___ Text passage ___

Trash talk about Manteca all you want but you should keep a few things in perspective.
This is not the Bay Area.
Believe it or not, that is not a bad thing.
New homes in detached single family housing neighborhoods being built here aren’t so close they could be props for a revival of the Grey Poupon commercials. And you also don’t have to have a household income equivalent to the gross national product of a Third World country to buy one.
And speaking of Third World, if that is your view of Manteca you might want to guess again.
If homeless popping up in a downtown park, walking along commercial districts, panhandling and pitching encampments along freeway right-of-ways makes Manteca a Third World country then what are San Jose and San Francisco — the two urban beacons of the Bay Area?
Say what you want about Manteca allegedly coddling the homeless and allowing them to “take over” public spaces, and such but on the Richter scale of homeless issues we’re more like a 1.8 while much of the Bay Area is a 7.2
That said Manteca has its warts.
But then what city doesn’t in the Greater Bay Area except for perhaps Atherton?
Of course the rejoinder of those convinced Manteca is barely a notch or two above a hell hole will be “what about the dead grass, the weeds in yards, cars parked on lawns”, and other such issues that do exist.

___ Provided information ___

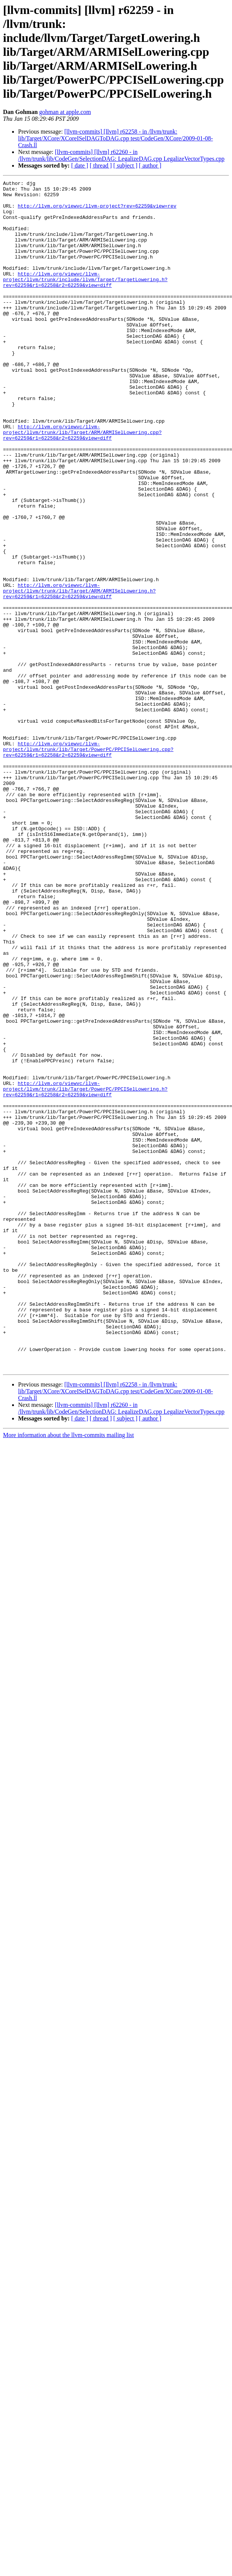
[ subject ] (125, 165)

___
___ Provided information ___

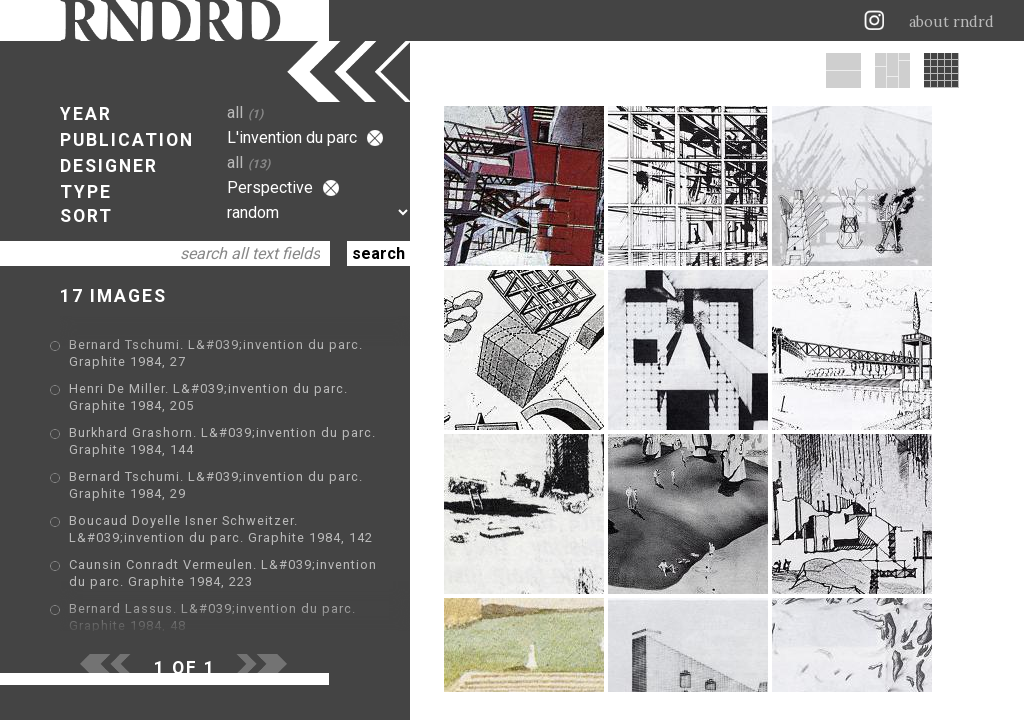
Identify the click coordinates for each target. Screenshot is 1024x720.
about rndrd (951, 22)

___

- **To-do list**
- 1) List the homeless activities that the column about Manteca names when it asks whether they make the city a Third World country.
- 2) Reproduce the passage of the column about Manteca that opens with the words containing "Trash talk about" and closes with "a bad thing.".
- 3) According to the column about Manteca, why is the city not being the Bay Area not a bad thing?

- **The responses**
- 1)
popping up in a downtown park
walking along commercial districts
panhandling
pitching encampments along freeway right-of-ways

- 2)
Trash talk about Manteca all you want but you should keep a few things in perspective.
This is not the Bay Area.
Believe it or not, that is not a bad thing.

- 3) New detached single-family homes built in Manteca are not crammed close together. Buyers also do not need an enormous household income, likened to a Third World country's gross national product, to afford one.